Let’s start with my favourite: The Nightmare Before Christmas. If you’ve never seen it before (what have you been doing with your life?), it concerns the goings on of Halloween Town. The inhabitants are all ghoulish, and the high point of their year is the celebration of Halloween, with festivities led by the ‘Pumpkin King’ Jack Skellington. After one year’s Halloween, Jack, full of angst, stumbles across Christmas Town. Enchanted by what he has seen, he becomes obsessed with trying to understand Christmas through experimentation. He manages to convince his fellow Halloween Town citizens (and the Mayor) into celebrating Christmas.

Despite the enthusiasm and smarts of Jack and the rest of Halloween Town, it’s an absolute disaster. They kidnap Father Christmas and put their own spin on Christmas. Despite Jack’s best efforts and trying to understand and explain Christmas, they are still influenced by what they know best: Halloween. Gifts include sinister dolls, evil rubber ducks, presents which attack children, and ‘Snakes and mice get wrapped up so nice with spider legs and pretty bows’.
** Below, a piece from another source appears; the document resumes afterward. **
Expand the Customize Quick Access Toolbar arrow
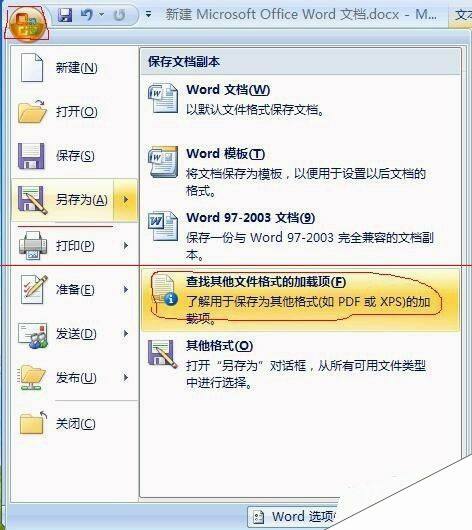The height and width of the screenshot is (530, 472). coord(148,15)
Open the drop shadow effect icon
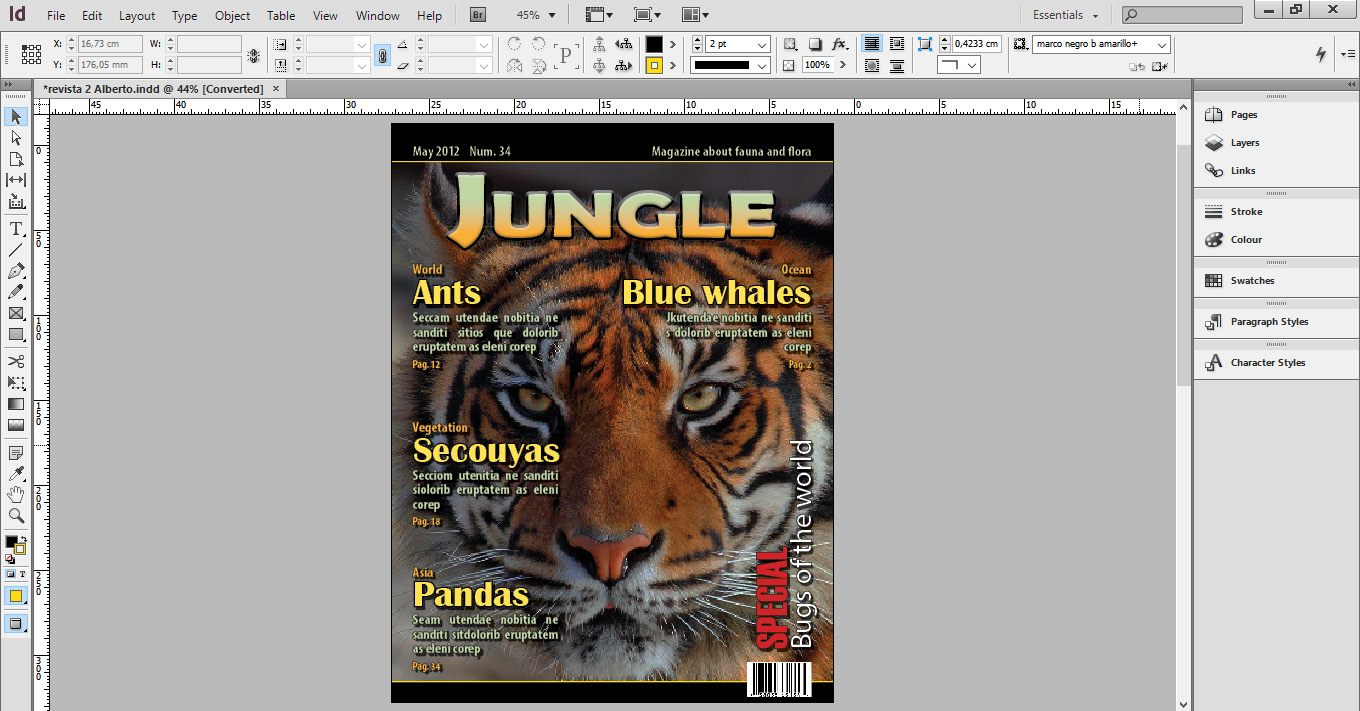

The whole film shows the problems with central planning. The characters are all well meaning: they want to create a nice Christmas, they just don’t know how. It’s the same wherever it has been tried. Whether it’s the Soviet Union, Cuba, China, or Venezuela, attempts by central planners to direct economic activity towards beneficial outcomes always fails.

One of the main issues highlighted in the film is what is known as tacit knowledge. This is knowledge which, according to F.A. Hayek, is difficult to transfer to other people through explanation. Rather, it is acquired through experience. This is why the inhabitants of Christmas Town do such a good job at doing Christmas and why Jack does such a bad job at trying to understand and explain it. The same is true of government. People on the ground know their own situation and what needs changing better than any politician or civil servant ever could.

Thankfully, unlike the central planners in real life, Jack accepts that he’s made a terrible mistake. Instead of trying to fix it himself, he releases Santa, and Christmas is saved.

Another classic is It’s A Wonderful Life, in which George Bailey gets the chance to see what life would have been like if he’d never been born. It’s also an opportunity to think about what the world would be like without banks.

Banks and bankers are easy targets. It’s tempting to think of them as being greedy and grasping, contributing nothing to society. However, as George Bailey points out during a run on his own bank, this could not be further from the truth. As the citizens of Bedford Falls start to panic and demand their money, George says: ‘You’re thinking of this place all wrong. As if I had the money back in a safe. The money’s not here. Your money’s in Joe’s house, that’s right next to yours. And in the Kennedy house, and Mrs. Macklin’s house, and a hundred others. Why, you’re lending them the money to build, and then, they’re going to pay it back to you as best they can’.

This highlights the importance of banks. They provide capital for people to be able to afford their own homes and entrepreneurs to start their own businesses, providing jobs and economic growth. In the alternative reality of the film, Bedford Falls is a bleak and miserable place as most people are not able to access the capital they need to own a home or start a business.

‘Every time a bell rings, an angel gets its wings’ is one of the last lines in the films. Another motif might be, ‘every time you put money in the bank, you’re providing the capital which to grow the economy’.

It wouldn’t be Christmas without watching A Christmas Carol. There are many versions, but the Muppets one is the best. In one of the most famous scenes, the redeemed Scrooge sends a huge turkey to the house of his poor and long-suffering employee, Bob Cratchit.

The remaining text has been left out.